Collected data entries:
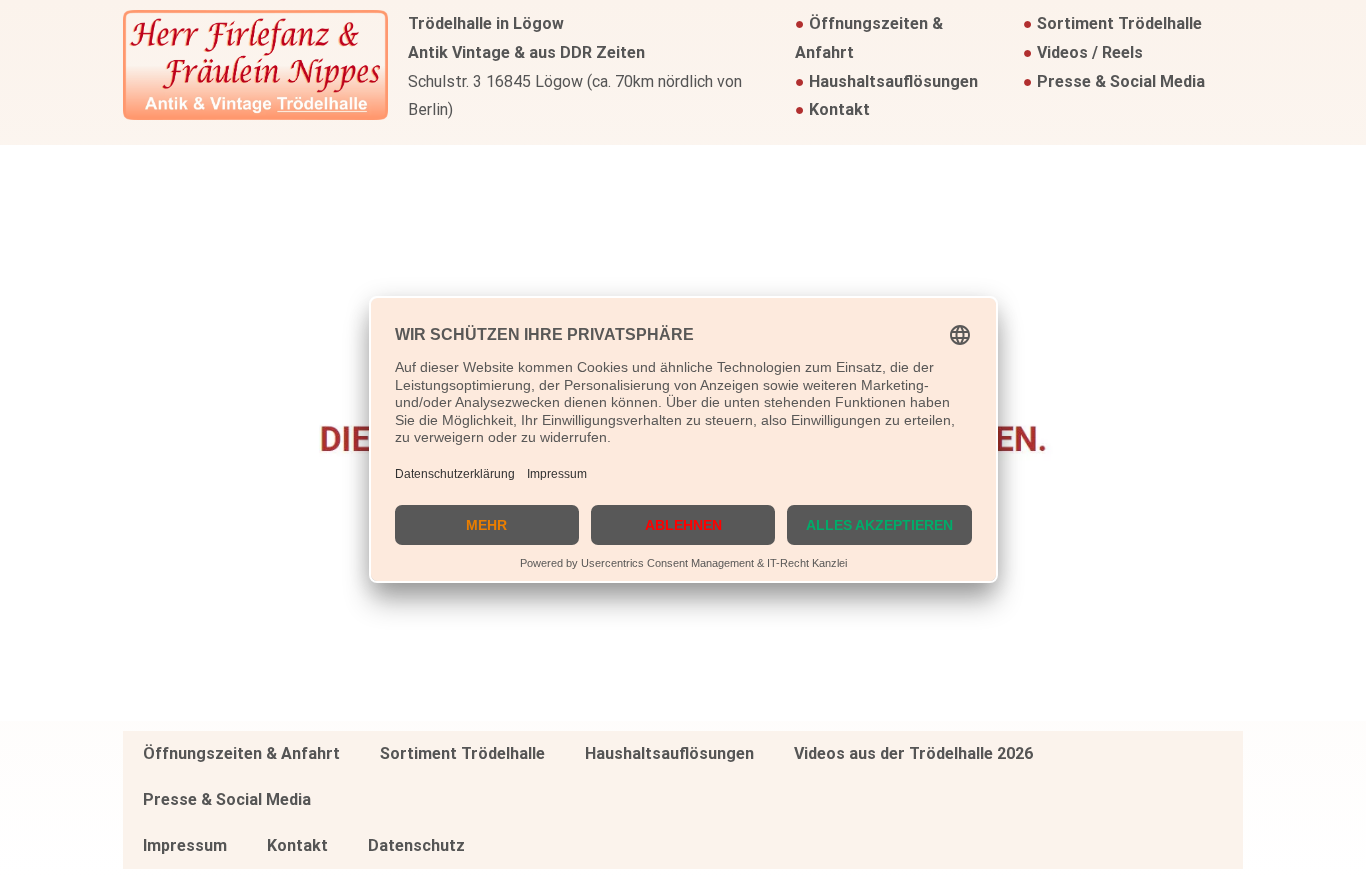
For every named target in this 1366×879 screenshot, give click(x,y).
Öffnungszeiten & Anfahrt (241, 753)
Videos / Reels (1090, 52)
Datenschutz (416, 845)
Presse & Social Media (1121, 81)
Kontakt (839, 109)
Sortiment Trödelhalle (1119, 23)
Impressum (185, 845)
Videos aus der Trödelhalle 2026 (913, 753)
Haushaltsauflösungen (893, 81)
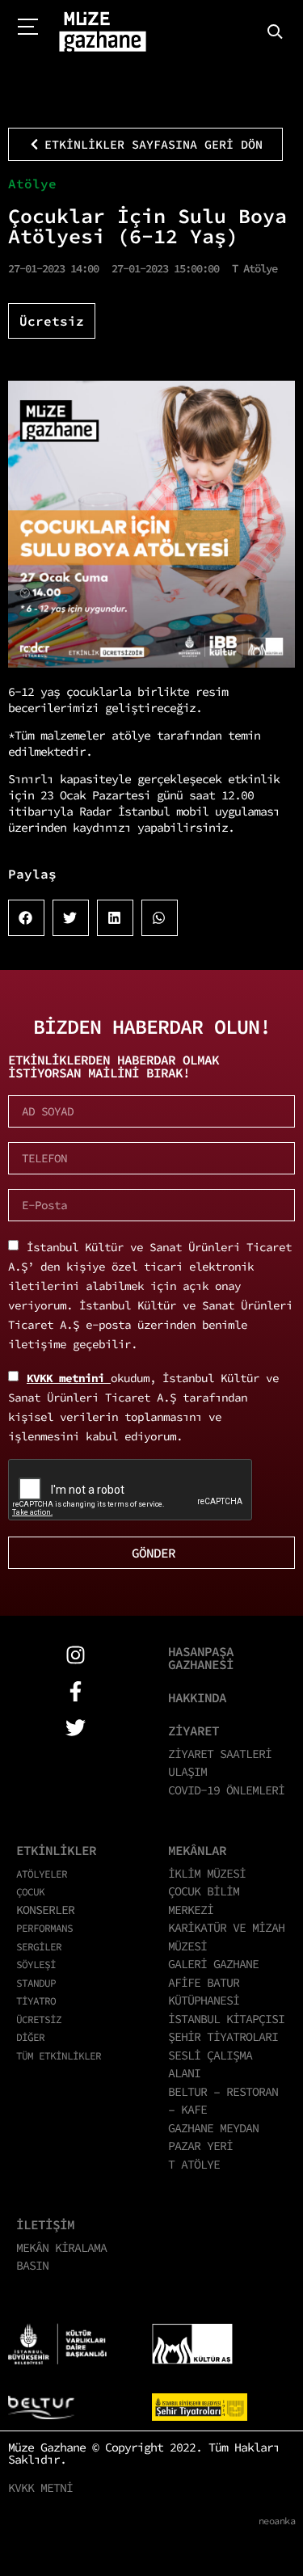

Work instruction: One number is the whole answer: how many lines in the records contain "Videos".

Your solution: 2